For the records that follow, give the number of lines in which the word "named" occurs, with nothing added.

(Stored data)
++++++++++
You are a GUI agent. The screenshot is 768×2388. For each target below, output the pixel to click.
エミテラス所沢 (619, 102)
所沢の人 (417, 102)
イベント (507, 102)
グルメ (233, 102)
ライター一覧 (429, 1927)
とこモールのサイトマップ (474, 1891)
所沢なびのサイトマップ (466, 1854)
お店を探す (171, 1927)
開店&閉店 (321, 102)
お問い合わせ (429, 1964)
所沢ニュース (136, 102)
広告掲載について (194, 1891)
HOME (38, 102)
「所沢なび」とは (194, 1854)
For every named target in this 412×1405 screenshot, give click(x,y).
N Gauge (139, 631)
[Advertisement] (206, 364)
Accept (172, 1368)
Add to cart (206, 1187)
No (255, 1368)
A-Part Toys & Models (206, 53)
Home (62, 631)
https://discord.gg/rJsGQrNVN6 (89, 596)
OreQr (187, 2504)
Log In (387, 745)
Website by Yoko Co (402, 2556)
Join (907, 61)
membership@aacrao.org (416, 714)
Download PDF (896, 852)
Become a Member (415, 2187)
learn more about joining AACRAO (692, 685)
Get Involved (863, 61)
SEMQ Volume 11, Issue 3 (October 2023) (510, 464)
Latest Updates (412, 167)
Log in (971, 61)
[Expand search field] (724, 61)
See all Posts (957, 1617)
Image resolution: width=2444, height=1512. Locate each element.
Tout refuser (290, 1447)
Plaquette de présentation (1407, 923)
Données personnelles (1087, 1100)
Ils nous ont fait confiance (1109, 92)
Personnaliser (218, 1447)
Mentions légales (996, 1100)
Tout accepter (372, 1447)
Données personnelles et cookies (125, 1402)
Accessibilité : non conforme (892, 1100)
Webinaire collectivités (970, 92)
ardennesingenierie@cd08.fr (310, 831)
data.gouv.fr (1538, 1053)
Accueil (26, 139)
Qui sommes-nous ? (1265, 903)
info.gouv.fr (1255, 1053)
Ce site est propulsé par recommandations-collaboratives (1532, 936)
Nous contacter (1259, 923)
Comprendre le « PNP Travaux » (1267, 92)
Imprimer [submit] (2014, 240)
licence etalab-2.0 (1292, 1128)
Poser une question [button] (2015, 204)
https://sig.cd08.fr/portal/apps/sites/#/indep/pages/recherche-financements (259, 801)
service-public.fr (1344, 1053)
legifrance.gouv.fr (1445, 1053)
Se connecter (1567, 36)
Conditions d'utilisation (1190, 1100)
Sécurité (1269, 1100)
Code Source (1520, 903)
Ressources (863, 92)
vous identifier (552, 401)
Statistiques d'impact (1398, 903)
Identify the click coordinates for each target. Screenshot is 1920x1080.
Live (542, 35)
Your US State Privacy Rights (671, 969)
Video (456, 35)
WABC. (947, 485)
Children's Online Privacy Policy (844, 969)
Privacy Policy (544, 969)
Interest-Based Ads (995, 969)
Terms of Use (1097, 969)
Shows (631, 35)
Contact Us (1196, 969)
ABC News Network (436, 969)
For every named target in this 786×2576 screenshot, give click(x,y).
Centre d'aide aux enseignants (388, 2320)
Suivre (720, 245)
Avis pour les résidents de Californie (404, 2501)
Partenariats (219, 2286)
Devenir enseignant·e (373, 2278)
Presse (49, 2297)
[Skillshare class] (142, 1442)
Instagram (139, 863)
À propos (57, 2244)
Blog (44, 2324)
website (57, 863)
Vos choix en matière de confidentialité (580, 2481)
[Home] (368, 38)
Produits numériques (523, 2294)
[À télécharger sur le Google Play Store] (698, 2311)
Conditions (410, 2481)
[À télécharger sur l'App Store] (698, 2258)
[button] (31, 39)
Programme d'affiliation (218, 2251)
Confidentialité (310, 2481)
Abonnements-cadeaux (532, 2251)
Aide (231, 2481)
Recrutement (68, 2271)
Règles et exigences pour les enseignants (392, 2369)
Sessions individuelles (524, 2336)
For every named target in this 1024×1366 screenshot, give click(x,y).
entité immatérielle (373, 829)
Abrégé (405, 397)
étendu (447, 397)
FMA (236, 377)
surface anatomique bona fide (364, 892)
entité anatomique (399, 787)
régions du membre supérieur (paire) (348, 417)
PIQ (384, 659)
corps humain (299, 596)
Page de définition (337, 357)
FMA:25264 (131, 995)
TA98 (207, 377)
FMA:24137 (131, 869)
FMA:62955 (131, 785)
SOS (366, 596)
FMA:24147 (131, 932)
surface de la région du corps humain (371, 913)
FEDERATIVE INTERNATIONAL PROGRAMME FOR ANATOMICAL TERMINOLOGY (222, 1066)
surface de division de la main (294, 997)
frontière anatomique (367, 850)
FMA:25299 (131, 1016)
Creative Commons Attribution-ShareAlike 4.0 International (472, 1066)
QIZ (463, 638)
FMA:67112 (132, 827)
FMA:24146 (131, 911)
++++++++++
**Result of the task**: 3